Action item: In the entries below, find every line holding the string "More" and collect it.

(Records drawn from a dataset)

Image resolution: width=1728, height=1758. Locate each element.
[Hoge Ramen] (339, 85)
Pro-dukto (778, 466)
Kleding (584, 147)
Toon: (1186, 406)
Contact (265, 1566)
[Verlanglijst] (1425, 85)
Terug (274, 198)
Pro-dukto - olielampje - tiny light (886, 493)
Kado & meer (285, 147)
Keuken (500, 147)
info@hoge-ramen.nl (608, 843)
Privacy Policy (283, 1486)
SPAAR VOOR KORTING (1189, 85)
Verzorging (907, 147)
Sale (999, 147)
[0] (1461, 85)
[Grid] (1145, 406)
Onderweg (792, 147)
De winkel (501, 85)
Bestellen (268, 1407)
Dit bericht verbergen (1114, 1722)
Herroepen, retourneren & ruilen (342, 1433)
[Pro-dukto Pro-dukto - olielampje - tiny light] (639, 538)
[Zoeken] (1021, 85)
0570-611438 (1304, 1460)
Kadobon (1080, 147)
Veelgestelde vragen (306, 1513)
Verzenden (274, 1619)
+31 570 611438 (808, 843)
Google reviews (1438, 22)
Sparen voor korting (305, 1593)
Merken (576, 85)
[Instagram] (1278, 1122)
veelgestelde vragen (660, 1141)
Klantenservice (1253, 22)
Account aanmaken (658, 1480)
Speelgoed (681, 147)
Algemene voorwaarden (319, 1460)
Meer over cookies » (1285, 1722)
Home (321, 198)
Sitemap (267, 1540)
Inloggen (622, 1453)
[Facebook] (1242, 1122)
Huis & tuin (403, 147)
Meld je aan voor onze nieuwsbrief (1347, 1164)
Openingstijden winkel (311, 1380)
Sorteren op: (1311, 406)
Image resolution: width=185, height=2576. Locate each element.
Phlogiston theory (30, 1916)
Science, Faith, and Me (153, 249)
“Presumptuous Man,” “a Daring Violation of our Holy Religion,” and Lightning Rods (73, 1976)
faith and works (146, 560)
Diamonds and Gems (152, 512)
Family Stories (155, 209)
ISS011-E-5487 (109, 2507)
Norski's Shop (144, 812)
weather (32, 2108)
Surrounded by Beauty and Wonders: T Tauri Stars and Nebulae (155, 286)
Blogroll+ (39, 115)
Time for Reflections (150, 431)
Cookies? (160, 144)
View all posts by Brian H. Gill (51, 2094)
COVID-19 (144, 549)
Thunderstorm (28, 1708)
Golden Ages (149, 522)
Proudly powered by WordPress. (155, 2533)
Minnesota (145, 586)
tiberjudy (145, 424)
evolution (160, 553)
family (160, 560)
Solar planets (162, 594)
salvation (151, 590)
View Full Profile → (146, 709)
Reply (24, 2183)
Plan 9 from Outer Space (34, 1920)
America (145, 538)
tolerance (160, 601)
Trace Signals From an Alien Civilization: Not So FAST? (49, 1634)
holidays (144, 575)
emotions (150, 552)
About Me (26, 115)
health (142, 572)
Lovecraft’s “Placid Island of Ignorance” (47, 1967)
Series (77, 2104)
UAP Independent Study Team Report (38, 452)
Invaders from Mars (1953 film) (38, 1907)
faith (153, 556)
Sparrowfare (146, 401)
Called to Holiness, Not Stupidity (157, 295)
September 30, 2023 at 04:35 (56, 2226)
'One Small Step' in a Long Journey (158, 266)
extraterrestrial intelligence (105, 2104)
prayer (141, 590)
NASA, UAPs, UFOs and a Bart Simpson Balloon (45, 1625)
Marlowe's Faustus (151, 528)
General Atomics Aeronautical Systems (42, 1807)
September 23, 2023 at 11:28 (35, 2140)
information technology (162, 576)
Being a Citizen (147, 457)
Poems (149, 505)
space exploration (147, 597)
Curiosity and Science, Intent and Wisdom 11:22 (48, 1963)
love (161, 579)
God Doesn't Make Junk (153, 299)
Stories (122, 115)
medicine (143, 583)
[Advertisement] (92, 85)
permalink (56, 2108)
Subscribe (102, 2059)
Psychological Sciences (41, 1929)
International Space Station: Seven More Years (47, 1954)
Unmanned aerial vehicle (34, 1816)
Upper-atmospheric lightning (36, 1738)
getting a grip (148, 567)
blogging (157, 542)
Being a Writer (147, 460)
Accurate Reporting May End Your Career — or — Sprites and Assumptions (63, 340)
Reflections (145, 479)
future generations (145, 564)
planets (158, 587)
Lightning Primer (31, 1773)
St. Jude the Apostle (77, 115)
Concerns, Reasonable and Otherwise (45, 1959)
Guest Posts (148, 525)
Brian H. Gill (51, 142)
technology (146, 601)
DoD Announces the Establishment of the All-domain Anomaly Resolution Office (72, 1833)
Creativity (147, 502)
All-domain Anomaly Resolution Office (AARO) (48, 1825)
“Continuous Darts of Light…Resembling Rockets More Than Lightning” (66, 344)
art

Completed task:
International Space Station: Seven More Years (47, 1954)
“Continuous Darts of Light…Resembling Rockets More Than Lightning” (66, 344)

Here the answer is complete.